Bacn, which is pronounced bacon, is an alternative to email spam. Though both these terms are of food origin, they actually refer to different types of email that you can receive. Spam is unsolicited “junk mail” that shows up in your email box. You don’t want this stuff and as far as you know, you didn’t sign up for it, or give the sender permission to send it to you. Spam includes scam emails, unsolicited advertisements, and occasionally malicious viruses meant to wreak havoc on your computer system.

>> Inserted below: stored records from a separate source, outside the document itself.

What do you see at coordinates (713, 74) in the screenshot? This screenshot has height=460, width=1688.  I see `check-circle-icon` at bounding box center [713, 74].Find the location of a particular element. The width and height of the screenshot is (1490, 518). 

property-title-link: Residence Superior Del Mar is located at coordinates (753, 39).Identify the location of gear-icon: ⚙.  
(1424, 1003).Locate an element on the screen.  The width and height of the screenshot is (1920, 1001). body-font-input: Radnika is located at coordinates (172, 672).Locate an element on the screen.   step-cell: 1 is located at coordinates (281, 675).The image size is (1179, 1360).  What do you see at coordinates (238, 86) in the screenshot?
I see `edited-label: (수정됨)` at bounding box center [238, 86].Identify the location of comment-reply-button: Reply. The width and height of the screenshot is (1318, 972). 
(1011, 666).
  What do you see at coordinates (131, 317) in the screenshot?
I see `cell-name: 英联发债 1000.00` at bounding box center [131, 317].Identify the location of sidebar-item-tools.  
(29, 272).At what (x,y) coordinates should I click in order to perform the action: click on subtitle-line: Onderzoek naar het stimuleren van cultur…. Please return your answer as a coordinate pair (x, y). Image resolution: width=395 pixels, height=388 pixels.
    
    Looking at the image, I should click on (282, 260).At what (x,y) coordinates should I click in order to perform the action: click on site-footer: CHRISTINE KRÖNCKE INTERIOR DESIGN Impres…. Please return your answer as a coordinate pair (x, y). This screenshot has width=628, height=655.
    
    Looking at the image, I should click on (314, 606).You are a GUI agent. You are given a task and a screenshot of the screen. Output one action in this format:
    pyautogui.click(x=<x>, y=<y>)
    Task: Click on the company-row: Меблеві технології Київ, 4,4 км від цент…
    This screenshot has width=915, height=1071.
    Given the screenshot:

On the other hand, Bacn — a term coined at the Podcamp Pittsburg 2, an unconference bar camp held in August of 2007 — is email you’ve actually signed up to receive. Such email could come from companies with which you’re registered, even sales companies or retail outlets offering you special details, newsgroups, blogsites, social networks or a variety of other sources. Unlike spam, which you usually don’t intend to read, most people want to read their Bacn — eventually. But like spam, it is a little piggy and requires a lot of space in your mailbox, waiting for you to read it. Bacn in the box can lead to hundreds or thousands of unread messages and may get in the way of finding those personal emails sent to you, which require a read and response more quickly.
You may not always realize you’ve signed up to receive Bacn. Sometimes signing up for one newsgroup, or one Internet store that actually signs you up for several. Usually Bacn comes with an unsubscribe message if you don’t want to continue to receive emails. When you do sign up to receive emails from a company or newsgroup, there may be a box you can check regarding whether you’d like to receive “other offers” from a company. If you want to avoid having your email address passed around, then make sure you either check or uncheck this box so you don’t start receiving messages you don’t want.
As you might try to reduce clutter in your home, evaluate the Bacn you get, and whether you still want to receive it. If you haven’t read a single piece of Bacn from a newsgroup in a few months, maybe it’s something you don’t need hogging up your mailbox space. Trim the fat by considering which mail you really do want, and weed out unwanted or never read emails by unsubscribing.